Say that I've implemented a epoll-based TCP server where each thread is running something very similar to the below (taken from the epoll manpage where kdpfd is the epoll file descriptor and listener is a socket that is listening on a port):
struct epoll_event ev, *events;
for(;;) {
nfds = epoll_wait(kdpfd, events, maxevents, -1);
for(n = 0; n < nfds; ++n) {
if(events[n].data.fd == listener) {
client = accept(listener, (struct sockaddr *) &local,
&addrlen);
if(client < 0){
perror("accept");
continue;
}
setnonblocking(client);
ev.events = EPOLLIN | EPOLLET;
ev.data.fd = client;
if (epoll_ctl(kdpfd, EPOLL_CTL_ADD, client, &ev) < 0) {
fprintf(stderr, "epoll set insertion error: fd=%d0,
client);
return -1;
}
}
else
do_use_fd(events[n].data.fd);
}
}
For the do_use_fd(events[n].data.fd) above, say we want to write everything we receive to stdout:
int do_use_fd(int fd) {
int err;
char buf[512];
while ((err = read(fd, buf, 512)) > 0) {
write(1, buf, err);
}
if (err == -1 && errno != EAGAIN && errno != EWOULDBLOCK)

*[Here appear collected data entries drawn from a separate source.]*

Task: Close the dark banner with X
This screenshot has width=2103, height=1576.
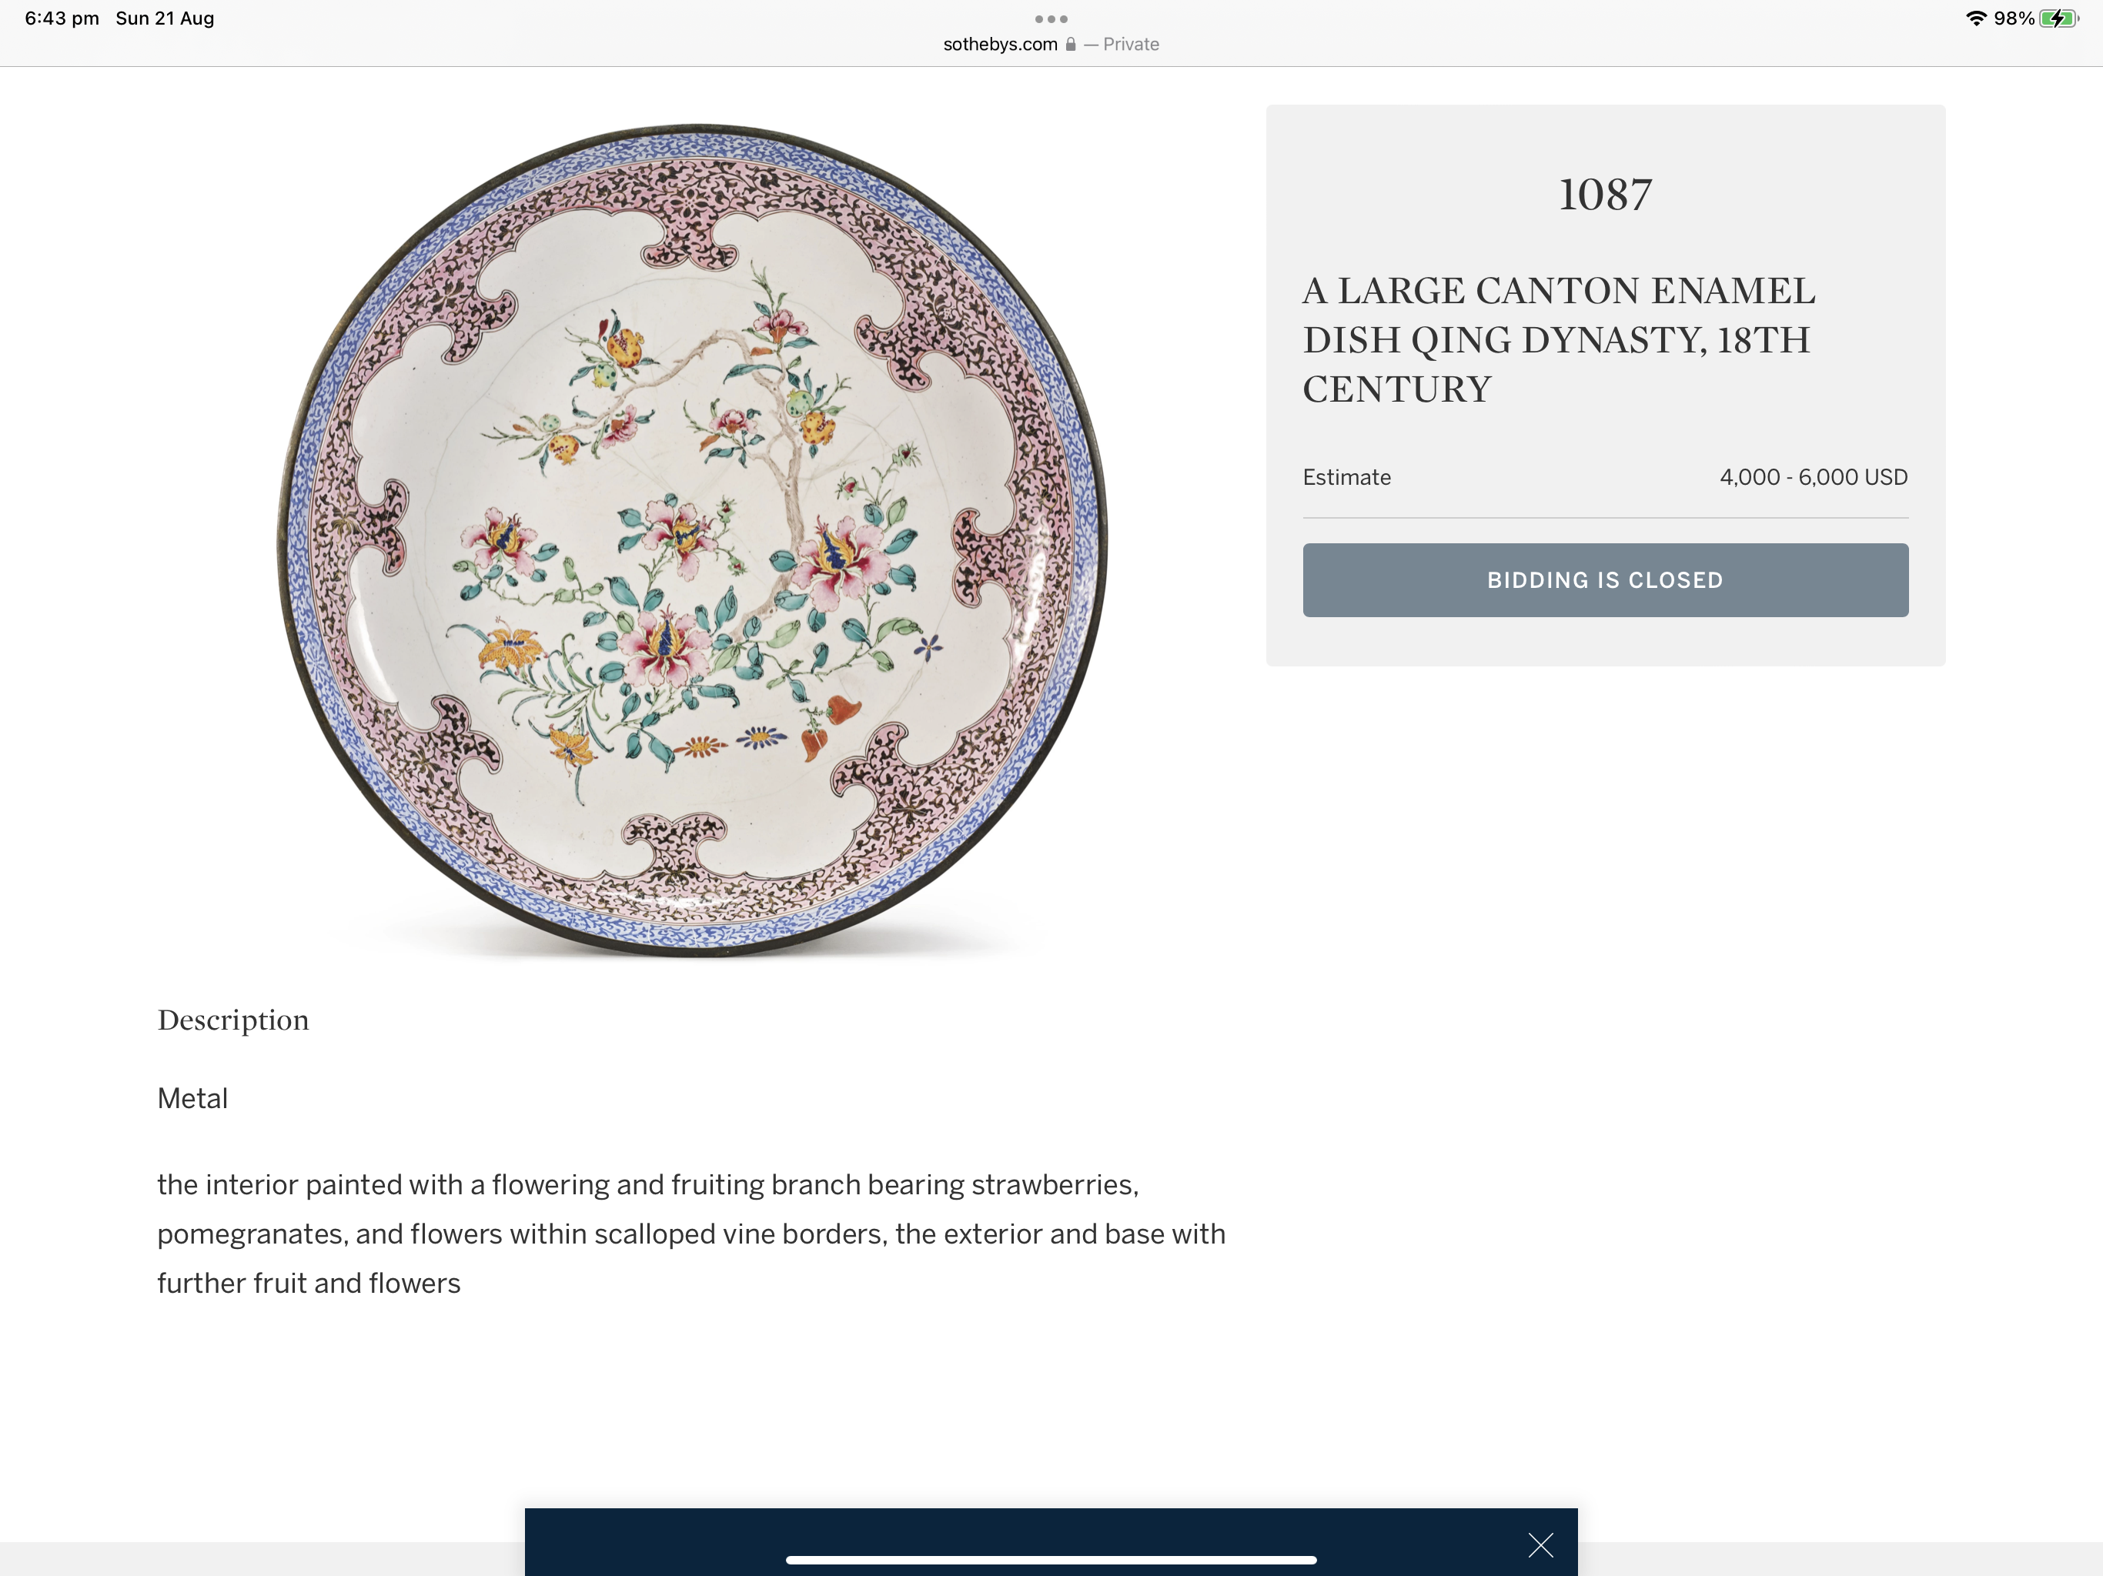Action: 1540,1545
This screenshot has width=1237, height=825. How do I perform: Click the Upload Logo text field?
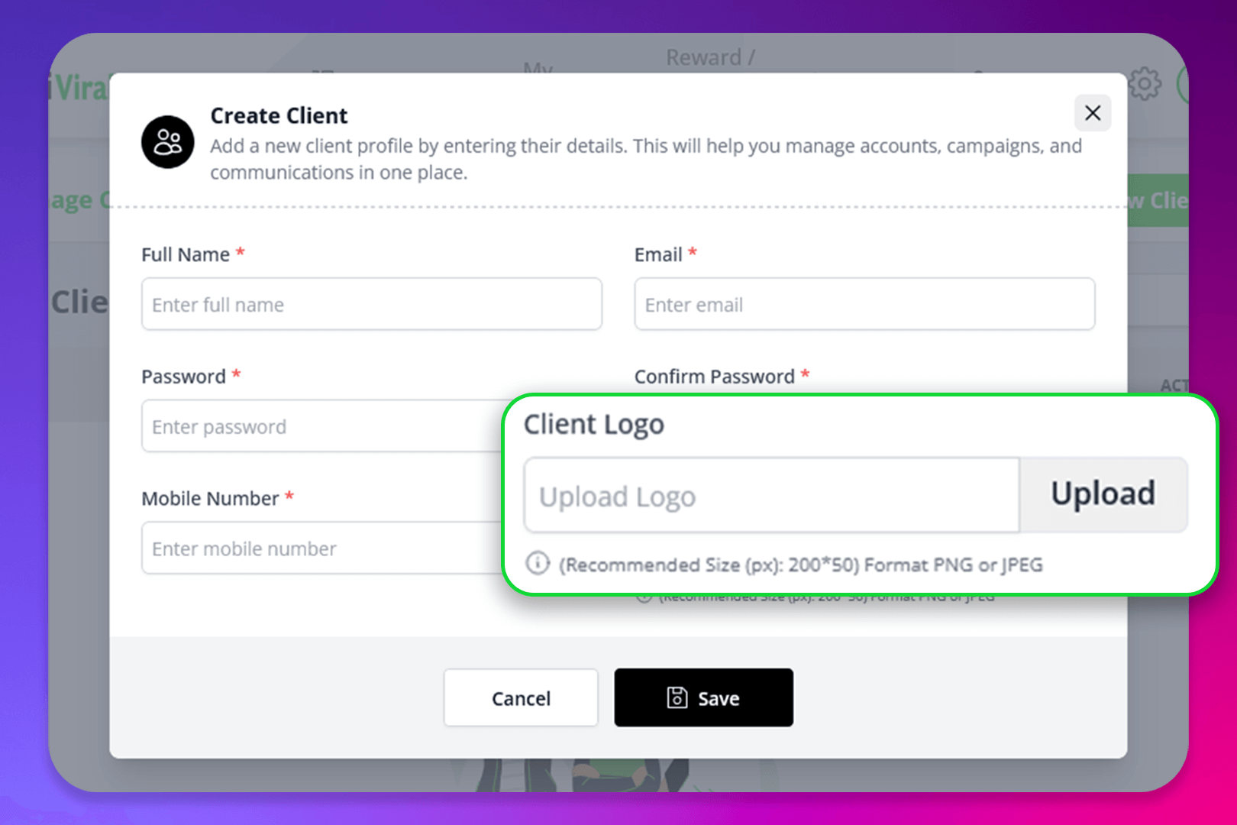[771, 496]
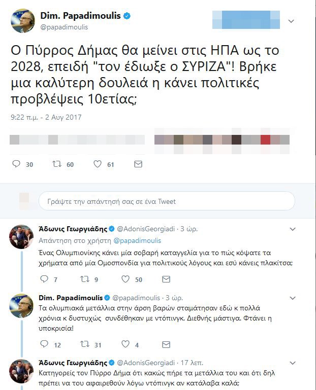Like the main tweet with 61 likes
This screenshot has height=390, width=316.
coord(98,164)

// do some error handling and return -1
return 0;
}
Now, say I have 10k+ connections, all of who send me a lot of messages over a prolonged period of time. Assume that my clients send me the message hello, my name is {client's name} every few seconds. Assume that (somehow) this message is large enough that it has to be transfered as multiple packets.
As such, read(fd, buf, 512) may occasionally return -1 with an errno indicating it would block. As such, I think the above solution could end up with the something like following output:
hello, my nam
hello, my name is Pau
e is John Le
hello, my name is Geo
nnon
l McCartney
rge
hello, my name is Ringo
Starr
Harrison
because as soon as a read blocks on one connection, another read can start on a different connection. Instead, I'd like the following to be printed:
hello, my name is John Lennon
hello, my name is Paul McCartney
hello, my name is George Harrison
hello, my name is Ringo Starr
Is there a recommended way of dealing with this issue? One option would be to keep a buffer per connection, and check if the message is completed and only print once this happens. But with 10k+ connections, would this be a good idea? On one hand, something tells me this solution does not scale well. On the other hand, if the messages are only 500 bytes, with 10k connections, this solution is only going to take up 5MB.
Thanks in advance.
I think using a buffer per connection would be OK in your case. It may however be more elegant to create a buffer per incomplete message. That would mean that you somehow have to know when your message is done, so you would need a small protocol, such as using a length field or a terminator (, and possibly a timeout to kill incomplete messages after a certain time). This would also guarantee that no unused memory is allocated, as the buffer could be released right after the message is complete and passed up. You could for example access these buffers through a hashmap using the connection 5-tuple as key. If you decide to use a message-bound identifier, which of course will incur extra overhead, you could even demux messages from a single tcp-connection used to transmit multiple messages at a time.
If you need to enforce ordering among these messages you will have to detail your situation, because ordering is a tough problem in many situations.
Edit: Sorry, I have a lot to do at the moment, so I could not answer any sooner. You are correct that using a connection-based approach is easier. Message-based is the more advantageous the sparser the connections are used. If you can expect all connections to receive messages at all times it is just an overhead. If connections are sometimes idle for a while it may reduce the memory usage considerably though. Also note that your applications memory usage no longer scales with the number of clients but the the number of messages, which is usually nice, because message-rates typically vary. You are also correct about the ordering on a TCP-stream. As long as you send only one complete message at a time over the connection, TCP will ensure ordering. Some applications e.g., HTTP2 reuse the same TCP-connection to send multiple messages at the same time. In that case TCP will not be helpful, because message fragments arrive in an unspecified order and you need to demultiplex them (e.g. via stream-ids in HTTP2).